EXERCISE PROMPT: Return the data verbatim, from the line containing "Where should I" through the end of the data, both ends included, but omit the pictures.

RECORDS SUPPLIED:
▬▬▬▬▬▬

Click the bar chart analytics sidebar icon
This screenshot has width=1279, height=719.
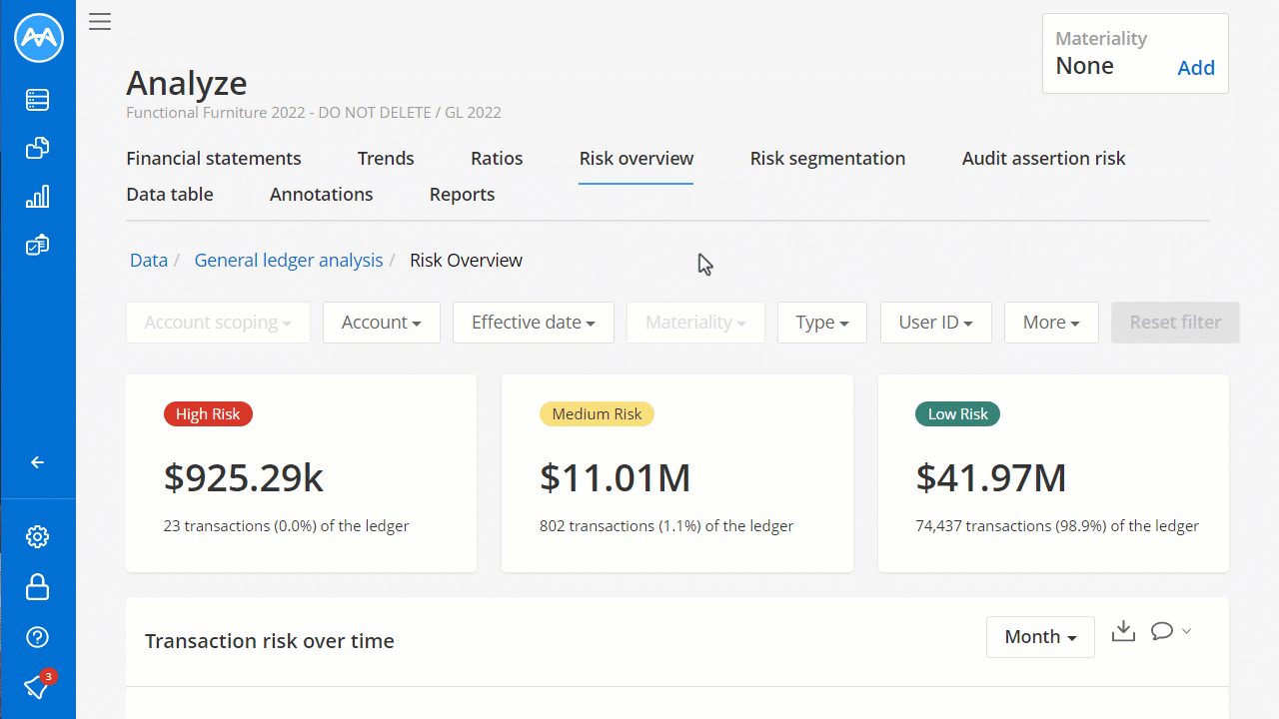[38, 197]
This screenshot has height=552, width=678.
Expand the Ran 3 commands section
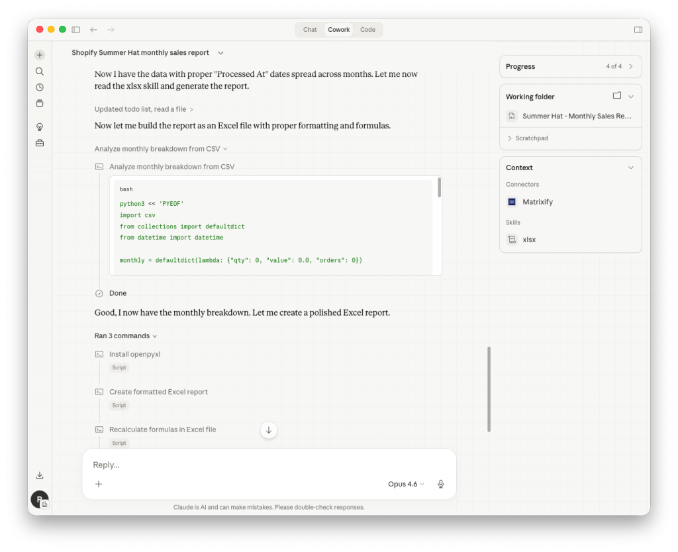[126, 336]
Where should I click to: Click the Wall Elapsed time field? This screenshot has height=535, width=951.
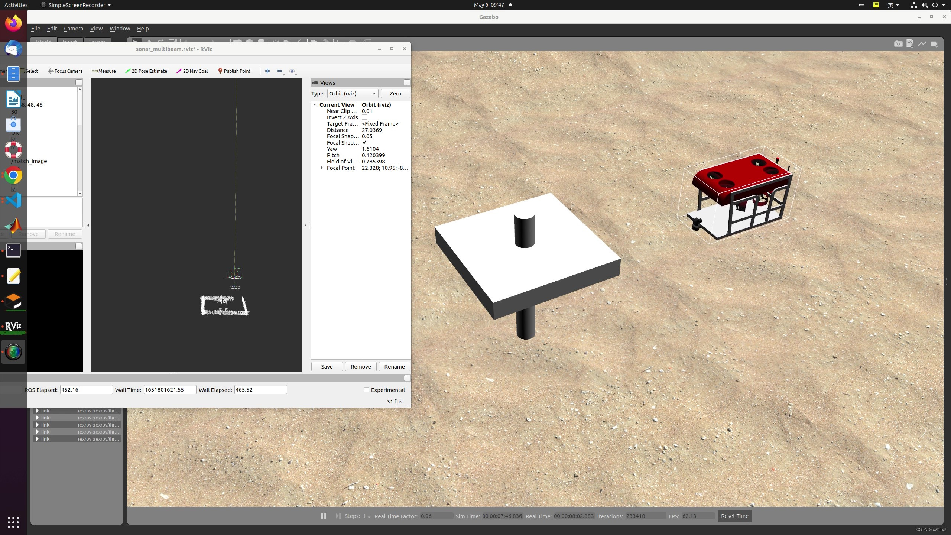[260, 390]
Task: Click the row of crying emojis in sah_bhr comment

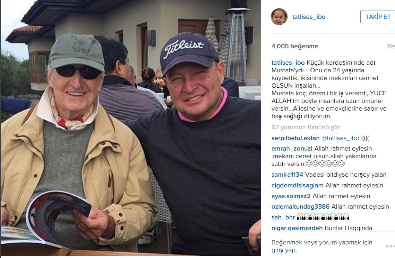Action: pyautogui.click(x=323, y=217)
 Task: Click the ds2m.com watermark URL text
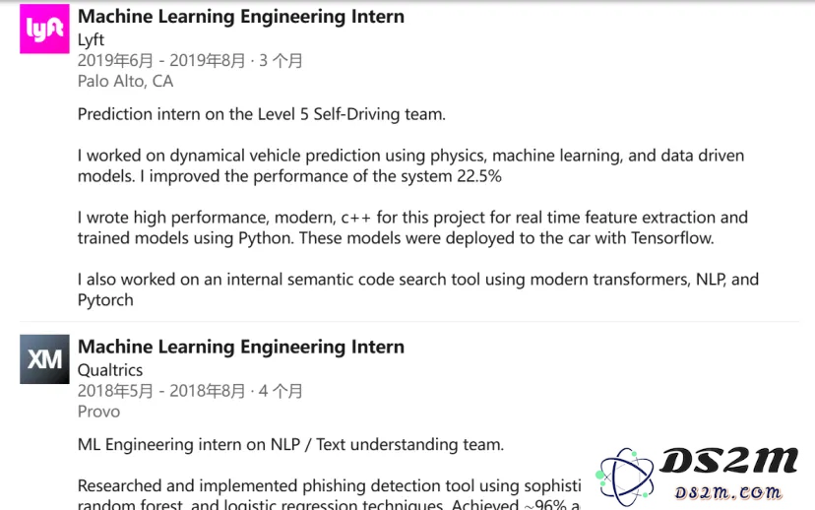click(727, 492)
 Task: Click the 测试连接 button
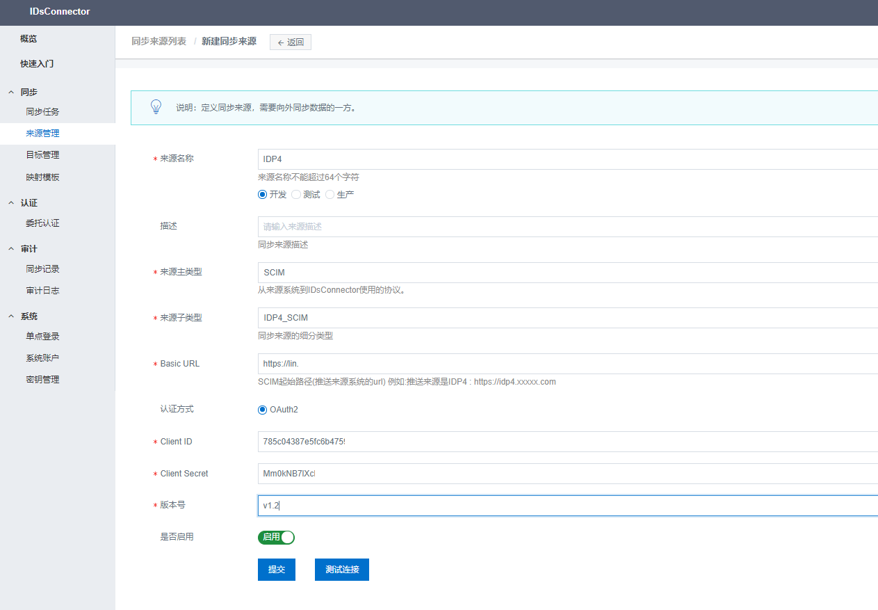pos(341,569)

▬▬▬▬▬▬

COMPLETE RESPONSE:
Where should I click to: Click the Wall Elapsed time field? This screenshot has height=535, width=951.
[260, 390]
Task: Click the row of crying emojis in sah_bhr comment

Action: pyautogui.click(x=323, y=217)
 Task: Click the ds2m.com watermark URL text
click(727, 492)
 Task: Click the 测试连接 button
pos(341,569)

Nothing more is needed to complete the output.